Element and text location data

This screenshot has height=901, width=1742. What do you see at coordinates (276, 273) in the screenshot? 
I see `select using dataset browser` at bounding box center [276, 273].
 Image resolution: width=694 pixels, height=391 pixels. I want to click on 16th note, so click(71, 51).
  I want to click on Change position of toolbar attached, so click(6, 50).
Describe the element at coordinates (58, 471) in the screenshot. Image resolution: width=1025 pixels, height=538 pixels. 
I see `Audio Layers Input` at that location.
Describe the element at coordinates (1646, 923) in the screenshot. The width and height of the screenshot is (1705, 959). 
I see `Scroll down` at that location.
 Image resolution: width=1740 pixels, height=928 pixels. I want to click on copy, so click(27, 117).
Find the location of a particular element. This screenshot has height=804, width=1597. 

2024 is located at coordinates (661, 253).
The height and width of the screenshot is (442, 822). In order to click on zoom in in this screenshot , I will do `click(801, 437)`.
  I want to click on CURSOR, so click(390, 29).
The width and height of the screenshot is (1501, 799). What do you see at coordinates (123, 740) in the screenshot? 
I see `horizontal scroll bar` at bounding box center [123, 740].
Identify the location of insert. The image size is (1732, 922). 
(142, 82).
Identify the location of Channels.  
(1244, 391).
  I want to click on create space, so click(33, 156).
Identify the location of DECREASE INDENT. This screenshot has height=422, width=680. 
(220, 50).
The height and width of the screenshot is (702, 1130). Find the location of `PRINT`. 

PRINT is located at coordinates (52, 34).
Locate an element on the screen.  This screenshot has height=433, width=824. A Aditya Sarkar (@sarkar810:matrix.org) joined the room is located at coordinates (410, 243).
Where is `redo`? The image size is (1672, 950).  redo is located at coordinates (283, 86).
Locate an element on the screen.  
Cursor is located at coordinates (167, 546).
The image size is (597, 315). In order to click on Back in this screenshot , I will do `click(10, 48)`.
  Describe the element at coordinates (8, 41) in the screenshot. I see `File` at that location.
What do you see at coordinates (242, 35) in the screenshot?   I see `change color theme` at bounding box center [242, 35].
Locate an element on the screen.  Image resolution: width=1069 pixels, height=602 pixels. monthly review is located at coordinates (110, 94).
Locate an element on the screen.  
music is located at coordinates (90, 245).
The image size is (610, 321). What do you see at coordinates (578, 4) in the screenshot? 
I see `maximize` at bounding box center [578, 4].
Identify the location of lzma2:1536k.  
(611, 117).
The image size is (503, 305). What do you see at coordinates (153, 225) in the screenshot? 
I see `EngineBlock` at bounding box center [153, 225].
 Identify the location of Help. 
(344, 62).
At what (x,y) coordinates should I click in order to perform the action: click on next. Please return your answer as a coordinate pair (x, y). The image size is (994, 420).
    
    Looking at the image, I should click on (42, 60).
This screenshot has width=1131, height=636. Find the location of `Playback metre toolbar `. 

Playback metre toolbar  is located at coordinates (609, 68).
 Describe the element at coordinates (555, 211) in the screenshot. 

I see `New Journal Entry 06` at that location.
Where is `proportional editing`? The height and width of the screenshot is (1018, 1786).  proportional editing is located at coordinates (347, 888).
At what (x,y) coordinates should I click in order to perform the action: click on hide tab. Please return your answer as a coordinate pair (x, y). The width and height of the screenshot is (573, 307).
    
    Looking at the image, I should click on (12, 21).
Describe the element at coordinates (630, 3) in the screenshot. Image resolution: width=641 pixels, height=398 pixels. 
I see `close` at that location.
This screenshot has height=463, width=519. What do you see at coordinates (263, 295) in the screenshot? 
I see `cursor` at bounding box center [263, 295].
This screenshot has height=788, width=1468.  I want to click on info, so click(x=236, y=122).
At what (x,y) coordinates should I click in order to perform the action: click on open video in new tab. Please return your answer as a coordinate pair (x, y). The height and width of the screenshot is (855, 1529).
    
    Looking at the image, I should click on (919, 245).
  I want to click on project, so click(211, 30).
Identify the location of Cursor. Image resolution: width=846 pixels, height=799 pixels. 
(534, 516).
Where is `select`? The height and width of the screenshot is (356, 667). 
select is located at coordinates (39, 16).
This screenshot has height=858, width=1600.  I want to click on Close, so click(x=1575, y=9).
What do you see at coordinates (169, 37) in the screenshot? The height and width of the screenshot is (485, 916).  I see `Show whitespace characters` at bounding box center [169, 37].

» **WHAT IS REQUIRED**
Reproduce every row above, substituting "Find the position of" for each occurrence of "Identify the location of" and leaving everything else unchanged.

» **FINAL RESULT**
This screenshot has height=901, width=1742. What do you see at coordinates (276, 273) in the screenshot? 
I see `select using dataset browser` at bounding box center [276, 273].
 Image resolution: width=694 pixels, height=391 pixels. I want to click on 16th note, so click(71, 51).
  I want to click on Change position of toolbar attached, so click(6, 50).
Describe the element at coordinates (58, 471) in the screenshot. Image resolution: width=1025 pixels, height=538 pixels. 
I see `Audio Layers Input` at that location.
Describe the element at coordinates (1646, 923) in the screenshot. The width and height of the screenshot is (1705, 959). 
I see `Scroll down` at that location.
 Image resolution: width=1740 pixels, height=928 pixels. I want to click on copy, so click(27, 117).
Find the location of a particular element. This screenshot has height=804, width=1597. 

2024 is located at coordinates (661, 253).
The height and width of the screenshot is (442, 822). In order to click on zoom in in this screenshot , I will do `click(801, 437)`.
  I want to click on CURSOR, so click(390, 29).
The width and height of the screenshot is (1501, 799). What do you see at coordinates (123, 740) in the screenshot? 
I see `horizontal scroll bar` at bounding box center [123, 740].
Find the position of insert. The image size is (1732, 922). 
(142, 82).
Find the position of Channels.  
(1244, 391).
  I want to click on create space, so click(33, 156).
Find the position of DECREASE INDENT. This screenshot has height=422, width=680. 
(220, 50).
The height and width of the screenshot is (702, 1130). Find the location of `PRINT`. 

PRINT is located at coordinates (52, 34).
Locate an element on the screen.  This screenshot has height=433, width=824. A Aditya Sarkar (@sarkar810:matrix.org) joined the room is located at coordinates (410, 243).
Where is `redo`? The image size is (1672, 950).  redo is located at coordinates (283, 86).
Locate an element on the screen.  
Cursor is located at coordinates (167, 546).
The image size is (597, 315). In order to click on Back in this screenshot , I will do `click(10, 48)`.
  Describe the element at coordinates (8, 41) in the screenshot. I see `File` at that location.
What do you see at coordinates (242, 35) in the screenshot?   I see `change color theme` at bounding box center [242, 35].
Locate an element on the screen.  Image resolution: width=1069 pixels, height=602 pixels. monthly review is located at coordinates (110, 94).
Locate an element on the screen.  
music is located at coordinates (90, 245).
The image size is (610, 321). What do you see at coordinates (578, 4) in the screenshot? 
I see `maximize` at bounding box center [578, 4].
Find the position of lzma2:1536k.  
(611, 117).
The image size is (503, 305). What do you see at coordinates (153, 225) in the screenshot? 
I see `EngineBlock` at bounding box center [153, 225].
 Find the position of Help. 
(344, 62).
At what (x,y) coordinates should I click in order to perform the action: click on next. Please return your answer as a coordinate pair (x, y). The image size is (994, 420).
    
    Looking at the image, I should click on (42, 60).
This screenshot has width=1131, height=636. Find the location of `Playback metre toolbar `. 

Playback metre toolbar  is located at coordinates (609, 68).
 Describe the element at coordinates (555, 211) in the screenshot. 

I see `New Journal Entry 06` at that location.
Where is `proportional editing`? The height and width of the screenshot is (1018, 1786).  proportional editing is located at coordinates (347, 888).
At what (x,y) coordinates should I click in order to perform the action: click on hide tab. Please return your answer as a coordinate pair (x, y). The width and height of the screenshot is (573, 307).
    
    Looking at the image, I should click on (12, 21).
Describe the element at coordinates (630, 3) in the screenshot. Image resolution: width=641 pixels, height=398 pixels. 
I see `close` at that location.
This screenshot has height=463, width=519. What do you see at coordinates (263, 295) in the screenshot? 
I see `cursor` at bounding box center [263, 295].
This screenshot has height=788, width=1468.  I want to click on info, so click(x=236, y=122).
At what (x,y) coordinates should I click in order to perform the action: click on open video in new tab. Please return your answer as a coordinate pair (x, y). The height and width of the screenshot is (855, 1529).
    
    Looking at the image, I should click on (919, 245).
  I want to click on project, so click(211, 30).
Find the position of Cursor. Image resolution: width=846 pixels, height=799 pixels. 
(534, 516).
Where is `select`? The height and width of the screenshot is (356, 667). 
select is located at coordinates (39, 16).
This screenshot has height=858, width=1600.  I want to click on Close, so click(x=1575, y=9).
What do you see at coordinates (169, 37) in the screenshot? The height and width of the screenshot is (485, 916).  I see `Show whitespace characters` at bounding box center [169, 37].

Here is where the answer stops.